Publication year - 2021
Publication title -
cancer reports
Language(s) - English
Resource type - Journals
SCImago Journal Rank - 0.261
H-Index - 5
ISSN - 2573-8348
DOI - 10.1002/cnr2.1344
Subject(s) - medicine , colorectal cancer , demography , colorectal cancer screening , cancer screening , population , cost effectiveness analysis , gerontology , cancer , cost effectiveness , environmental health , colonoscopy , risk analysis (engineering) , sociology
Background Men have a greater risk of colorectal cancer (CRC) than women, but population screening currently starts at the same age for both sexes. Aim This analysis investigates whether, in a resource‐constrained setting, it would be more effective and cost‐effective for men and women to start screening for CRC at different ages. Methods and results An economic modeling analysis was carried out using the Microsimulation Model in Cancer of the Bowel to compare sex‐stratification against screening everyone from the same age, taking an English National Health Service perspective. Screening men from age 56 and women from age 60, rather than screening everyone from age 58 using a Fecal Immunochemical Test (FIT) threshold of 120 μg/g is expected to produce an additional 0.0004 QALYs for a cost of £0.55 per person at model start (Incremental Cost‐effectiveness Ratio = £1392), and to reduce CRC cases and mortality by 25 and 19 per 100 000 people respectively, while using a similar amount of screening resources.

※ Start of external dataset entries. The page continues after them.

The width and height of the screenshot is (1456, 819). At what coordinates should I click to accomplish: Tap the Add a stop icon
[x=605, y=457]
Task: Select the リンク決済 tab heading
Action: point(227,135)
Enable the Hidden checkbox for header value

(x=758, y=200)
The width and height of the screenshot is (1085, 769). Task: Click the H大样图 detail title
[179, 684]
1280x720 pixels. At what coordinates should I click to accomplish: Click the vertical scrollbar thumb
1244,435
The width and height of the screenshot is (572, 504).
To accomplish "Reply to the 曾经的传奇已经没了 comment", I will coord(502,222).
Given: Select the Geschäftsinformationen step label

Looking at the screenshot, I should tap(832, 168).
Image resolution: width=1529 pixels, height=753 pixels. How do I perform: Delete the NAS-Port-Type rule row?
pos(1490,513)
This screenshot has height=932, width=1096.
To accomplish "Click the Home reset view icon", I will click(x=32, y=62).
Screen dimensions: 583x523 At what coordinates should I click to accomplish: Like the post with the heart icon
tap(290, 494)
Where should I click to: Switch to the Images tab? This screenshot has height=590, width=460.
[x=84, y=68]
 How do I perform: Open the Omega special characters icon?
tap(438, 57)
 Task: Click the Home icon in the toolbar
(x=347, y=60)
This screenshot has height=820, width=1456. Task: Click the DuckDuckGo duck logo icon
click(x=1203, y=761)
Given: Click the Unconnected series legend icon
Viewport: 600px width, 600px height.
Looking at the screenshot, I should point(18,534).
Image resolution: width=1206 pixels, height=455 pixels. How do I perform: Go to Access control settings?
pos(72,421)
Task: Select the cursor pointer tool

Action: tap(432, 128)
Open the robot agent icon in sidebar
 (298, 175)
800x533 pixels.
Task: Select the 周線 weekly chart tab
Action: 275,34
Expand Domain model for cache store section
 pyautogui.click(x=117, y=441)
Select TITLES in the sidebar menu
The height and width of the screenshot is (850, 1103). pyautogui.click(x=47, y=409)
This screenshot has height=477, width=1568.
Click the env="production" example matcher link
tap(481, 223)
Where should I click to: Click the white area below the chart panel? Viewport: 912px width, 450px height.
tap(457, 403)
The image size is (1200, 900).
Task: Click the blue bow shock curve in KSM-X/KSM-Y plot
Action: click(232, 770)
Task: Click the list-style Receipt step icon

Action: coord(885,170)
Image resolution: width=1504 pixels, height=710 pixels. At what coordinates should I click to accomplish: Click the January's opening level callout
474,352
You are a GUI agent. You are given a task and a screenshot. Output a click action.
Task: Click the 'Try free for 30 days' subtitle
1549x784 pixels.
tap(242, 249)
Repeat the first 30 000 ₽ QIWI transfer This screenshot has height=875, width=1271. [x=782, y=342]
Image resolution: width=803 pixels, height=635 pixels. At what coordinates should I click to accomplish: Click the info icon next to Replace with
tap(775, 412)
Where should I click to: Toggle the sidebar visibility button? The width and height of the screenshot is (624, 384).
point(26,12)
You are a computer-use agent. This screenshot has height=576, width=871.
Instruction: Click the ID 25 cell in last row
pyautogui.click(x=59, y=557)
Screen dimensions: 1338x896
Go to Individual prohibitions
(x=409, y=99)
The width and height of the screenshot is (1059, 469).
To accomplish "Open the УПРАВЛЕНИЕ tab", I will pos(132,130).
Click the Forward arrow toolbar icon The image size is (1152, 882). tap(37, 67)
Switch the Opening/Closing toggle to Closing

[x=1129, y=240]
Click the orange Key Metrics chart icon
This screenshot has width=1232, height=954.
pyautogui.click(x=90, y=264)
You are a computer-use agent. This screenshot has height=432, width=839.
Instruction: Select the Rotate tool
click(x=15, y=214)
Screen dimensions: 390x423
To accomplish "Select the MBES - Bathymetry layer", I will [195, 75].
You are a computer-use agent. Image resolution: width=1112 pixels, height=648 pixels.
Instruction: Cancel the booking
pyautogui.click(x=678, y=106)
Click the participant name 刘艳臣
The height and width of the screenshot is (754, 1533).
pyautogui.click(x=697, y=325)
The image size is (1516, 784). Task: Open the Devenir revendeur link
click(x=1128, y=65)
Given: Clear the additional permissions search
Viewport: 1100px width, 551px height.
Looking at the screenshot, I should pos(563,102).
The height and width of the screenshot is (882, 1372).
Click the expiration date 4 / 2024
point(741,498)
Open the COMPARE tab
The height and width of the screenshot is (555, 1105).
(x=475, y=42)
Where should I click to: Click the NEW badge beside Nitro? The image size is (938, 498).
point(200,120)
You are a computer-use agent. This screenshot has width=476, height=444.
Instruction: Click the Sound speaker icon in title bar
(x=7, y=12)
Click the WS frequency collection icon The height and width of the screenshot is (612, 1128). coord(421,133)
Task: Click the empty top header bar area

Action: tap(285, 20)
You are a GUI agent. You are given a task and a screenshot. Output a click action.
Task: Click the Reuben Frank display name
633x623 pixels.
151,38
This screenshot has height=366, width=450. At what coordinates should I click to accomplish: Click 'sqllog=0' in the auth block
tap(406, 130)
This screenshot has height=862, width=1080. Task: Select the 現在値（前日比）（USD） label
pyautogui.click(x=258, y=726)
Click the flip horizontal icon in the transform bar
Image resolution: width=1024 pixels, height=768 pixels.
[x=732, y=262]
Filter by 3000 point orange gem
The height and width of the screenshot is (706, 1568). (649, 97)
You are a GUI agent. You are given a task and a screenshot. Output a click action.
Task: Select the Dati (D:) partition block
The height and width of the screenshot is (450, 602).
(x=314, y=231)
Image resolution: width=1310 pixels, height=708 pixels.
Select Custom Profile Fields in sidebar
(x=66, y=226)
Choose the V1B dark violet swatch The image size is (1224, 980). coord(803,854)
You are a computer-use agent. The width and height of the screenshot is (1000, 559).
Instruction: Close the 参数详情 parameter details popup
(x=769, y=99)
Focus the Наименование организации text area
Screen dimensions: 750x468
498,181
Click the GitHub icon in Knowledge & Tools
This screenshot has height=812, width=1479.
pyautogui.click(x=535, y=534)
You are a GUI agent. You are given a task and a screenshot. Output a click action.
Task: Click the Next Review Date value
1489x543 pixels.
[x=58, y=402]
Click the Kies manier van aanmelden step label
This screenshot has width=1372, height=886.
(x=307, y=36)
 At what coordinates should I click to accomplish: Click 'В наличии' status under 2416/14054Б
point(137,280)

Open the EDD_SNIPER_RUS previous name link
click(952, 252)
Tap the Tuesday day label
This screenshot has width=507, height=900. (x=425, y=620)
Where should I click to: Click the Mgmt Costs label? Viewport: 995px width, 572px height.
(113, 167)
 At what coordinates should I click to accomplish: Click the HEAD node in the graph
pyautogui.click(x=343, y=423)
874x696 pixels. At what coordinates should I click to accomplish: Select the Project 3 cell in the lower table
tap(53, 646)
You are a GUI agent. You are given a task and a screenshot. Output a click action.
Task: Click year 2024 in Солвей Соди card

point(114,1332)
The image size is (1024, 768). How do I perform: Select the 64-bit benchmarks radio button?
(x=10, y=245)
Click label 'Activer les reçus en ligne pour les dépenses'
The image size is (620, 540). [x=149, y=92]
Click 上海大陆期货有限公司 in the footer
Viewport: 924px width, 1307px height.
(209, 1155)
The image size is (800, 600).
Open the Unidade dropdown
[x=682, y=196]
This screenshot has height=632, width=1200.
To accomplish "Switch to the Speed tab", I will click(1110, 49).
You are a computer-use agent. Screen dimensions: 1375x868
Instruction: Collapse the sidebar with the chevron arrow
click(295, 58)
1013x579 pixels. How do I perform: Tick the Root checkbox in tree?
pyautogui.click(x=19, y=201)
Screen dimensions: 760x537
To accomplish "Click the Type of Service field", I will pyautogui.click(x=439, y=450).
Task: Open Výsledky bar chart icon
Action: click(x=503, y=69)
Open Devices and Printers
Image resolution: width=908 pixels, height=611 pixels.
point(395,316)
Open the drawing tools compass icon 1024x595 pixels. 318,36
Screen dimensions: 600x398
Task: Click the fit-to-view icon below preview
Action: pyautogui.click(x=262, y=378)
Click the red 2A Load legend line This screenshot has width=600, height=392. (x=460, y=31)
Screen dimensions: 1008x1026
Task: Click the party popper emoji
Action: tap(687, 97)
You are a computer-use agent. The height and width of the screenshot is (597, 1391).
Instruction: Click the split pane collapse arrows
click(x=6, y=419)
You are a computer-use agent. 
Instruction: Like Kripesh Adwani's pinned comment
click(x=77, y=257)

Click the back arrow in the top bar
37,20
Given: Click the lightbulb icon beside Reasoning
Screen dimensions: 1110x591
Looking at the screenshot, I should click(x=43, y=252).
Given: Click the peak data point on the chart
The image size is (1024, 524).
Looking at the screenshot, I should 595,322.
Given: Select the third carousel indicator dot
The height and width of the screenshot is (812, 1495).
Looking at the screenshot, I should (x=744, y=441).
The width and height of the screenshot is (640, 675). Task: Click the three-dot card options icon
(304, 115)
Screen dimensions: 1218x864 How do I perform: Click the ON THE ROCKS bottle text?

Probabilistic sensitivity analysis indicates a 61% probability that sex‐stratification is more cost‐effective than screening everyone at age 58. Similar benefits of sex‐stratification are found at other FIT thresholds, but become negligible if mean screening start age is reduced to 50. Conclusion Where resources are constrained and it is not feasible to screen everyone from the age of 50, starting screening earlier in men than women is likely to be more cost‐effective and gain more health benefits overall than strategies where men and women start screening at the same age.